The only exception was 48-year-old Michael Wayne Richard of Houston, who went to his death just hours after the court said it would consider the Kentucky case. His lawyers contend they were unable to get courts to properly consider their last-minute appeal in light of the day's developments.
Adding to the uncertainty, a California judge Wednesday tossed out the state's lethal injection method, saying prison officials failed to treat the procedure as a new state regulation, which mandates public comment among other requirements.
Two executions are scheduled in Texas for early 2008, but neither is likely to go forward.
In Central Texas, Bell County District Attorney Henry Garza said he asked a judge to cancel a Jan. 24 date for Bobby Woods.
"It just seemed to me that the writing was very apparent," Garza said. "Now we'll let them rule, and we can come back in and act accordingly."

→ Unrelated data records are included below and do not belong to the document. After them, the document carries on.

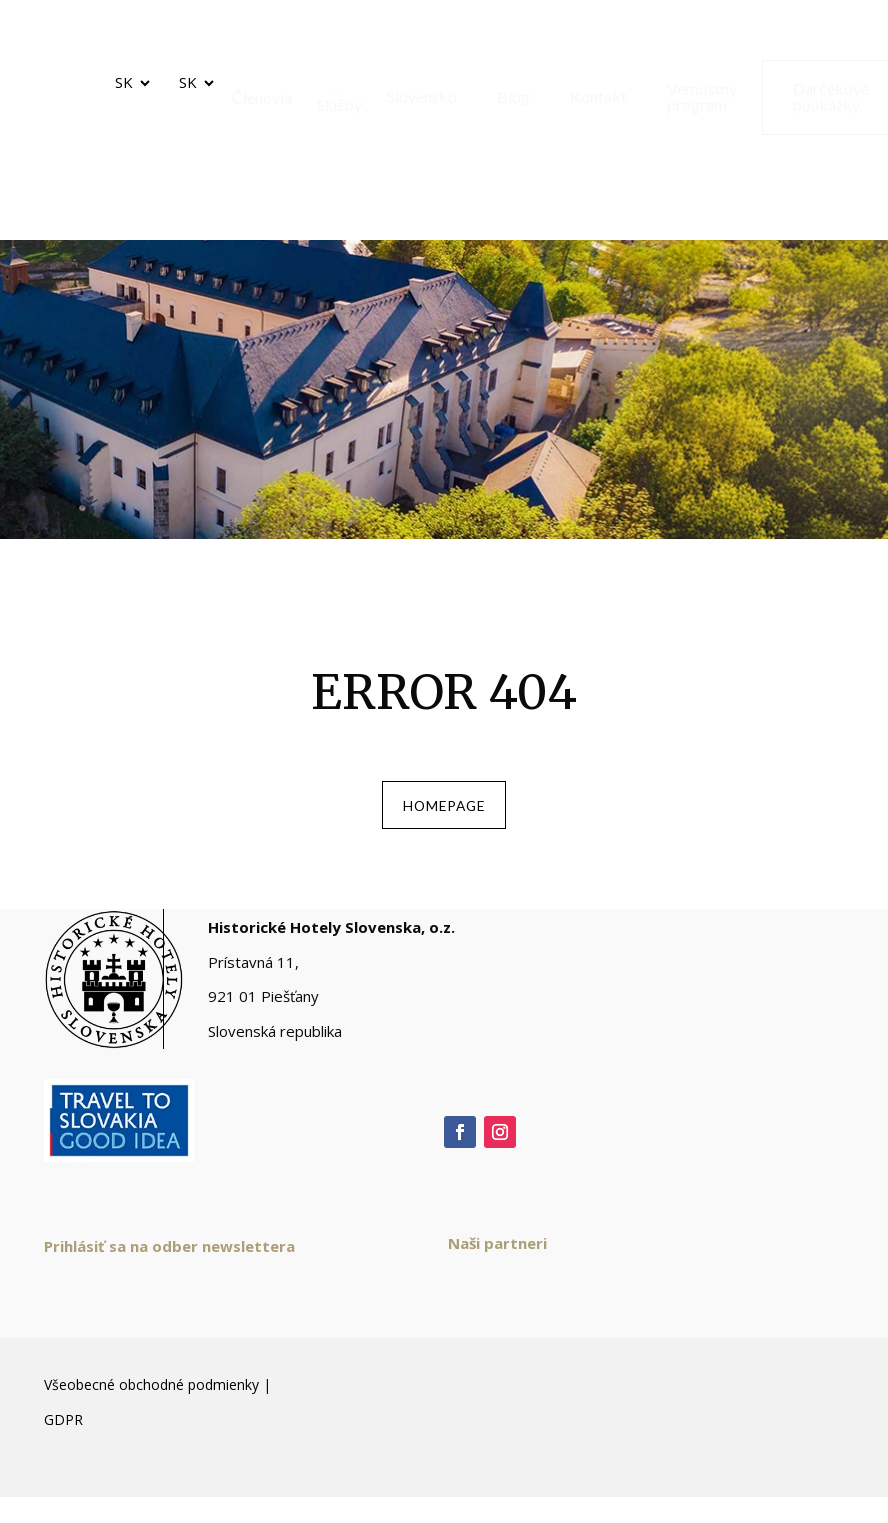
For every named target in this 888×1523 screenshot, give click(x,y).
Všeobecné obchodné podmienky (151, 1396)
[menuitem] (255, 98)
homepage (444, 810)
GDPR (63, 1430)
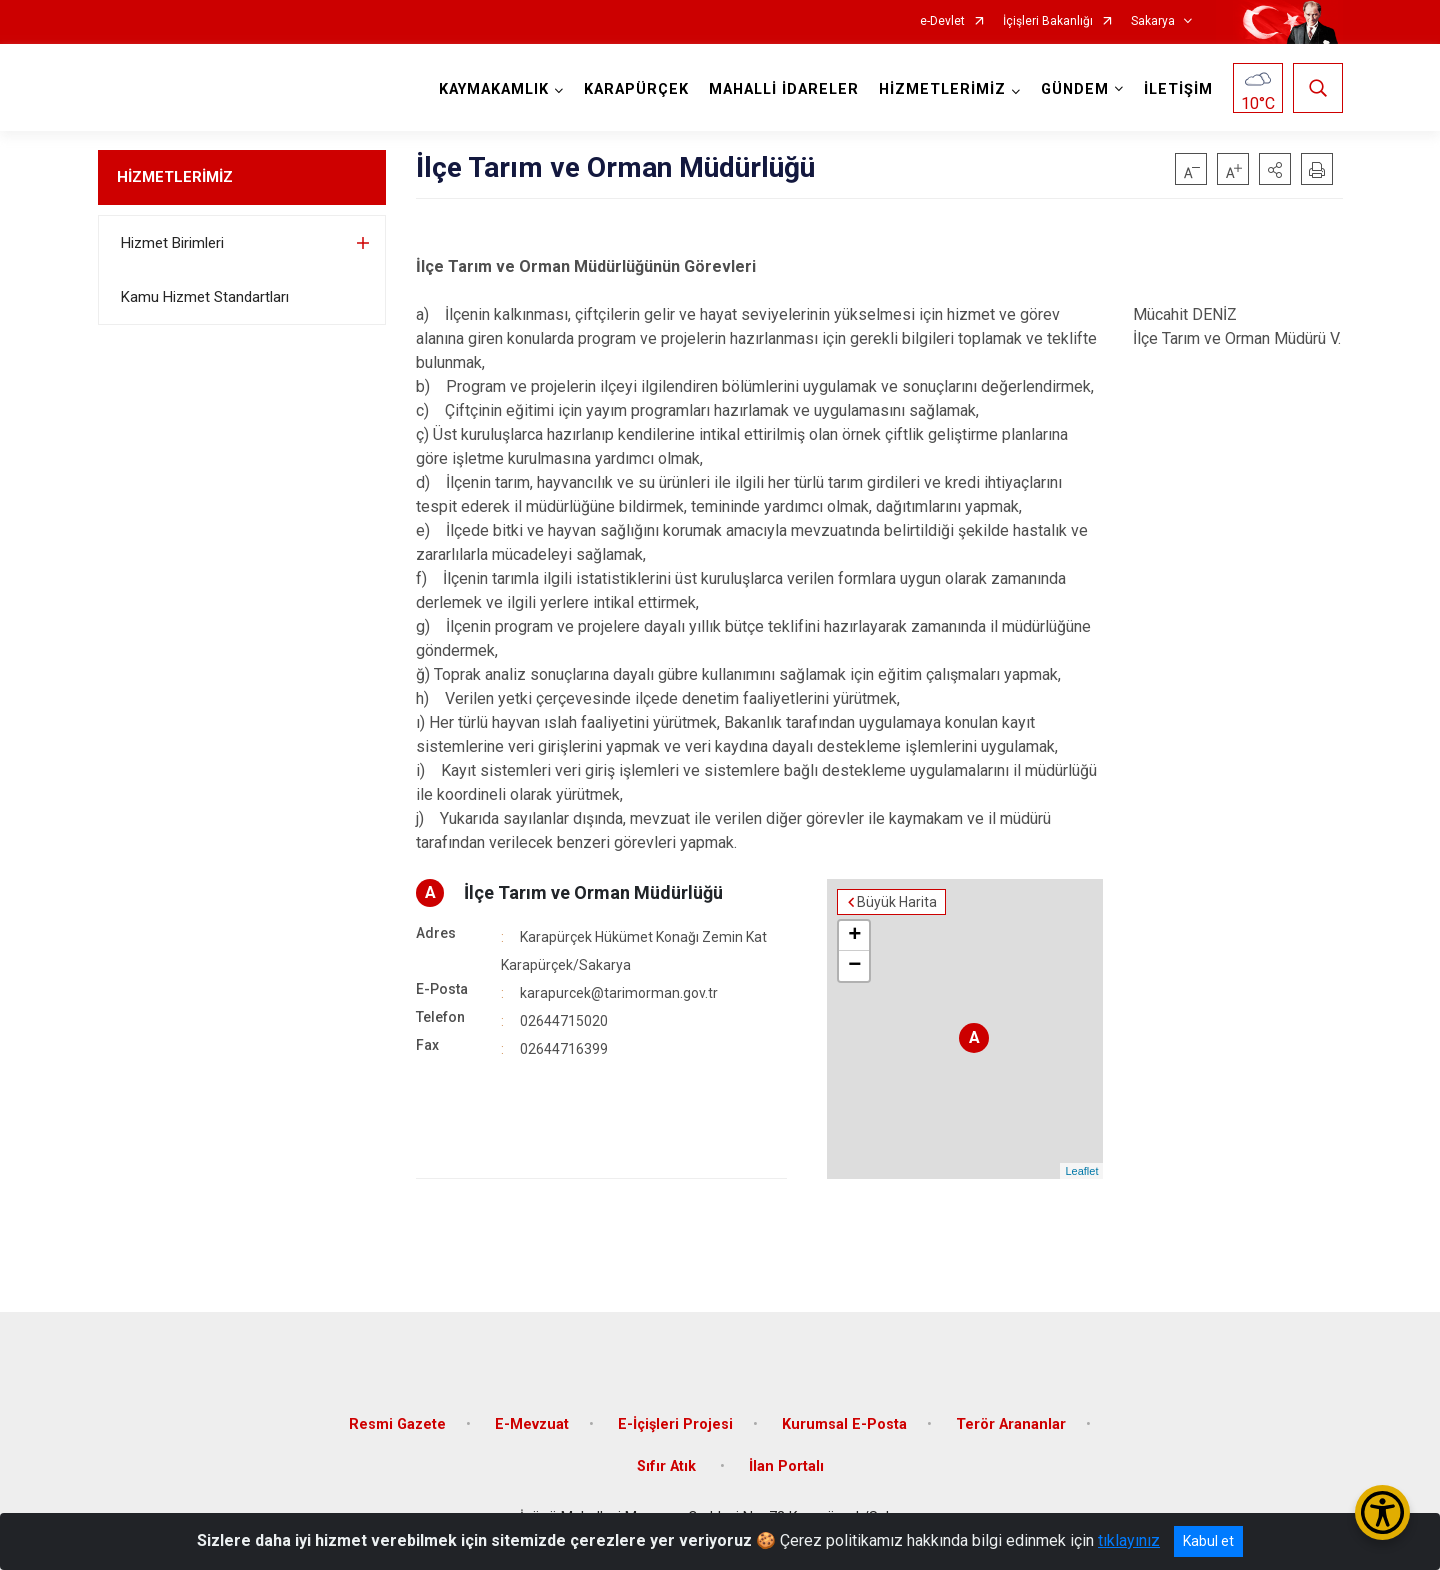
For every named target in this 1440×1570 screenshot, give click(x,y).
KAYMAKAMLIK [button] (494, 89)
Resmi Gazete (397, 1424)
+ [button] (854, 936)
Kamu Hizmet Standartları (205, 297)
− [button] (854, 966)
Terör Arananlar (1011, 1424)
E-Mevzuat (532, 1424)
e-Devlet (942, 21)
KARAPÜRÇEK (636, 89)
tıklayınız (1129, 1540)
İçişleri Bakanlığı (1048, 21)
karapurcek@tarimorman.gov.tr (619, 993)
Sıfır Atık (668, 1466)
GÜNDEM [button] (1075, 89)
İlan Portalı (786, 1466)
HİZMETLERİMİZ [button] (942, 89)
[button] (1275, 169)
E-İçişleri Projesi (675, 1424)
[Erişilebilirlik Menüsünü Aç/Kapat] (1382, 1512)
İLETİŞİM (1178, 89)
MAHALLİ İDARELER (784, 89)
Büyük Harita (897, 902)
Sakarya (1153, 21)
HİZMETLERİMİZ (175, 177)
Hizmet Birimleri (172, 243)
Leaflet (1081, 1171)
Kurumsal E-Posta (844, 1424)
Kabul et (1208, 1541)
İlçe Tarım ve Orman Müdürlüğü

Karl Chamberlain of Dallas has a Feb. 21 date. A spokeswoman for Dallas County District Attorney Craig Watkins said the office will ask to withdraw the date if the Supreme Court has not ruled by then. The Kentucky case has not been set for oral arguments yet, so a decision by that date is unlikely.
In Texas, dates for executions are set by trial judges, typically at the request of local prosecutors. Wilson said her office waited to see how appeals courts responded to the Supreme Court's willingness to review the Kentucky case before deciding how to deal with execution dates.
When Richard's case proved to be an exception, it became clear there was little reason to pursue them, she said.
If the law is unchanged by the Supreme Court decision, executions could resume within a few months.
Twenty-six of the nation's 42 executions this year have taken place in Texas. No other state has had more than three. Harris County leads the nation in sentencing killers to death and seeing those sentences carried out.
The Associated Press contributed to this report.